• **Task input**

========================================================================

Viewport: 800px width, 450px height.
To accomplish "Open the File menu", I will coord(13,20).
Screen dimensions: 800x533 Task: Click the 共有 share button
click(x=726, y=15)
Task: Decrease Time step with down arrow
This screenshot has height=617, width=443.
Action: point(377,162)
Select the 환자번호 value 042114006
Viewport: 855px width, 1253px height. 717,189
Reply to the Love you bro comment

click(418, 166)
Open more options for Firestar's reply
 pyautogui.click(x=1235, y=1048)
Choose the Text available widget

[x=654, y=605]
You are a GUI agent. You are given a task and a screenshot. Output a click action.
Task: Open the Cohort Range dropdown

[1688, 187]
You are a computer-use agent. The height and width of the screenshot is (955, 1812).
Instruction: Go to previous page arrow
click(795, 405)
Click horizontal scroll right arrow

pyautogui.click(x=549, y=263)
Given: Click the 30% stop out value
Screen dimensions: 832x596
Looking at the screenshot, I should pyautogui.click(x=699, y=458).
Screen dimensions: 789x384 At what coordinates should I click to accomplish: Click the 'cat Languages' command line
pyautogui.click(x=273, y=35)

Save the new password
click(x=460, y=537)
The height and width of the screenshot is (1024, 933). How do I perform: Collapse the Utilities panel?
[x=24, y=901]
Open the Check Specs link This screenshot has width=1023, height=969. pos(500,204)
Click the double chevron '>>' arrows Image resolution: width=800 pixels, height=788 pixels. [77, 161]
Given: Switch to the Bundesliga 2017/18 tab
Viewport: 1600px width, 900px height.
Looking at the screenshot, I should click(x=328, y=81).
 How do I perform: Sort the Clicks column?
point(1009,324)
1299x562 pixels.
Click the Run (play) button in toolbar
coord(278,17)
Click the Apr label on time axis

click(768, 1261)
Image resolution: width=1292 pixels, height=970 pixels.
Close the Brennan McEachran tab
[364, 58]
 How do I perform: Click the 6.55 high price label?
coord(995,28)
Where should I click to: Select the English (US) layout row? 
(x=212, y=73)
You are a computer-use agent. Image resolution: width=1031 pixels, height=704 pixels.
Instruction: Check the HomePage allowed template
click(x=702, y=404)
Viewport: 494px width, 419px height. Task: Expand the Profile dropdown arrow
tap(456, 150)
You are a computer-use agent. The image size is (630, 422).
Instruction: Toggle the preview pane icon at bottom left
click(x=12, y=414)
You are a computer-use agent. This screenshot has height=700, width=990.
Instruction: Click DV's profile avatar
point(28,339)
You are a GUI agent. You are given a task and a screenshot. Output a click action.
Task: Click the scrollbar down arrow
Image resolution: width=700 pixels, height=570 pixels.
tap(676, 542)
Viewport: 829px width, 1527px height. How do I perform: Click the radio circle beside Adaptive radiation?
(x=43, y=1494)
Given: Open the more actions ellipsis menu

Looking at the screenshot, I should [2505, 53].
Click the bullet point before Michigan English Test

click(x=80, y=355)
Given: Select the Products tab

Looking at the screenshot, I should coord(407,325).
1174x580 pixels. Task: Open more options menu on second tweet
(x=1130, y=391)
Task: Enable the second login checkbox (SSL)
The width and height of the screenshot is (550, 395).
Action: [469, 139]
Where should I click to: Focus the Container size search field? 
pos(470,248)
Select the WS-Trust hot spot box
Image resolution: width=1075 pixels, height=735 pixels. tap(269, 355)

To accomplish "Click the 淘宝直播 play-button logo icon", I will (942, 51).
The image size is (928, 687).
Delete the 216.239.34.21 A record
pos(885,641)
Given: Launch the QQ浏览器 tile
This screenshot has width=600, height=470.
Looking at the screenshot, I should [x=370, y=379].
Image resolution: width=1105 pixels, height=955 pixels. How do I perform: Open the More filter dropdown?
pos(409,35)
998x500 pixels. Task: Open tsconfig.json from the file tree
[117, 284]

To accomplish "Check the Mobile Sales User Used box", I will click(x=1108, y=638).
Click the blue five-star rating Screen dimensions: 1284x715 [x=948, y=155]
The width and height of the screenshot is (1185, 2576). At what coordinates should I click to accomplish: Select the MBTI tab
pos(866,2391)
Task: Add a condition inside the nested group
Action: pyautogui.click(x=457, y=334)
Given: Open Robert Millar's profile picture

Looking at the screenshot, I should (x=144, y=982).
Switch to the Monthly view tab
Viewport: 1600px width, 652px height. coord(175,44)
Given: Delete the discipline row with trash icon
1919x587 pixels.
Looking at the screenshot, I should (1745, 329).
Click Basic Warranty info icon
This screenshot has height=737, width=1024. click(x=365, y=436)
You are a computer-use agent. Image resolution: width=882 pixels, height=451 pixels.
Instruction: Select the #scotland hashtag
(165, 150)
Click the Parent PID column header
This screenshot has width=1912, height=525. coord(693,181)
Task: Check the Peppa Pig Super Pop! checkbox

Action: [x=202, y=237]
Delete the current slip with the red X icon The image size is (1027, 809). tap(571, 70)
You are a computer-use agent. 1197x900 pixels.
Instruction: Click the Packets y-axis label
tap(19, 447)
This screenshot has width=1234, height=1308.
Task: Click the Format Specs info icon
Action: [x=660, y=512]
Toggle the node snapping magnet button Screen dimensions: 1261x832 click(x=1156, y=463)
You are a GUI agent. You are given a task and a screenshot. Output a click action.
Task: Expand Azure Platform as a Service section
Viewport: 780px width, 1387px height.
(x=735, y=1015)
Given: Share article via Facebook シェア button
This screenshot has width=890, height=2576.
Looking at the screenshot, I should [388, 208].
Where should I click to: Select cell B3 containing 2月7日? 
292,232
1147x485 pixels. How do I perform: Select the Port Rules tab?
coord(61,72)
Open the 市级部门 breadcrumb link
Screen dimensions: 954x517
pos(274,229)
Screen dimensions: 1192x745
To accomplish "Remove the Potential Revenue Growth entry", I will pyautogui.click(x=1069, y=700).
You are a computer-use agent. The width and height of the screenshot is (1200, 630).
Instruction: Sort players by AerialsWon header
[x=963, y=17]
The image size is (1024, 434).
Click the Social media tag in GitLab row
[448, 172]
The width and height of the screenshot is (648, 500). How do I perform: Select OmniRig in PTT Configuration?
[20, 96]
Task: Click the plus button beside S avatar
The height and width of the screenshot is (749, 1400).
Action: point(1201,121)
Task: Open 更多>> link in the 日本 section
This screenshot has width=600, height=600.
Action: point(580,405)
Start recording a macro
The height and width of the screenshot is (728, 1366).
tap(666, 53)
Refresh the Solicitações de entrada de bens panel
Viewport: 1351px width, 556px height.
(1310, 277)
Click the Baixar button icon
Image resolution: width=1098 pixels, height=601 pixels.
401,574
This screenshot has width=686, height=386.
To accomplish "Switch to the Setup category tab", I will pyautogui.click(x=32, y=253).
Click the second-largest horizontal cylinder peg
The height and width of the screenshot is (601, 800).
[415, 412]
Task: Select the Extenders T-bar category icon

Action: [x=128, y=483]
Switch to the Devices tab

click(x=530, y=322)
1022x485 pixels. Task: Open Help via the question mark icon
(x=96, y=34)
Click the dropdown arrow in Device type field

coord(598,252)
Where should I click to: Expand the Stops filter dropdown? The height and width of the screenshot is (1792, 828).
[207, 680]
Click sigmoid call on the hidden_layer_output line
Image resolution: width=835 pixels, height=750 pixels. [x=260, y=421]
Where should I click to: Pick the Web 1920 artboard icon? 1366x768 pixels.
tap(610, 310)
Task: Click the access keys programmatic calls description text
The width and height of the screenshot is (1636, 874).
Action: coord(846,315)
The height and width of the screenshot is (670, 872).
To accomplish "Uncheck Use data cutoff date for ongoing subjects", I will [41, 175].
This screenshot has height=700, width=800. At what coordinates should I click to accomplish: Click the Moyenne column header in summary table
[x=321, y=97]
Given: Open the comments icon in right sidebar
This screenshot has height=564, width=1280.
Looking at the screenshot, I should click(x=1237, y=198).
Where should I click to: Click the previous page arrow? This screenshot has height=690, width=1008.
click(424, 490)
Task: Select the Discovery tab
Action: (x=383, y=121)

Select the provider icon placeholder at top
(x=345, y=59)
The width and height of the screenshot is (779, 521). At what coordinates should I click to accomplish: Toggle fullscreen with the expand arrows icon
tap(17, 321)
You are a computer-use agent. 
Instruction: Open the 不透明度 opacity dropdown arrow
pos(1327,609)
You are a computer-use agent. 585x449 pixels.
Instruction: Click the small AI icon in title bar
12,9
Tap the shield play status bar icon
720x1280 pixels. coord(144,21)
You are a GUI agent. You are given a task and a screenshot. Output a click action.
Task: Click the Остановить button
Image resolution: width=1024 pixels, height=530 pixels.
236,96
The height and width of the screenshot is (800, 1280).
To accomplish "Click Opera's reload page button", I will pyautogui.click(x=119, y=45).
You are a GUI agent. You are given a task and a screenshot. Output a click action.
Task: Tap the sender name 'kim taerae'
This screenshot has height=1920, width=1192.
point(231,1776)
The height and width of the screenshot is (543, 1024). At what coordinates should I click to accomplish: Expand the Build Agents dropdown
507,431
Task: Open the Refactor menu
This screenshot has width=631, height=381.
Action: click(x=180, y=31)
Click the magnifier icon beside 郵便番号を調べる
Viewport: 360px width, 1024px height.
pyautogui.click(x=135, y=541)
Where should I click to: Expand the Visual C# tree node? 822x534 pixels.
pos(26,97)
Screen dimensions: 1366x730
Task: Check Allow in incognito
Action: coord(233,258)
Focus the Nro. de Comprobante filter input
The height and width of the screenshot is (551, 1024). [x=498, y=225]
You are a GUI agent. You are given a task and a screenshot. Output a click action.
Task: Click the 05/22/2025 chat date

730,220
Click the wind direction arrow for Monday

========================================================================

• **Your goal**
Return every line of the listing that has the word "computer" in it.

• **Your solution**
You are a computer-use agent. The height and width of the screenshot is (955, 1812).
You are a computer-use agent. Image resolution: width=1031 pixels, height=704 pixels.
You are a computer-use agent. The image size is (630, 422).
You are a computer-use agent. This screenshot has height=700, width=990.
You are a computer-use agent. Image resolution: width=882 pixels, height=451 pixels.
You are a computer-use agent. 1197x900 pixels.
You are a computer-use agent. The width and height of the screenshot is (1200, 630).
You are a computer-use agent. 
You are a computer-use agent. 585x449 pixels.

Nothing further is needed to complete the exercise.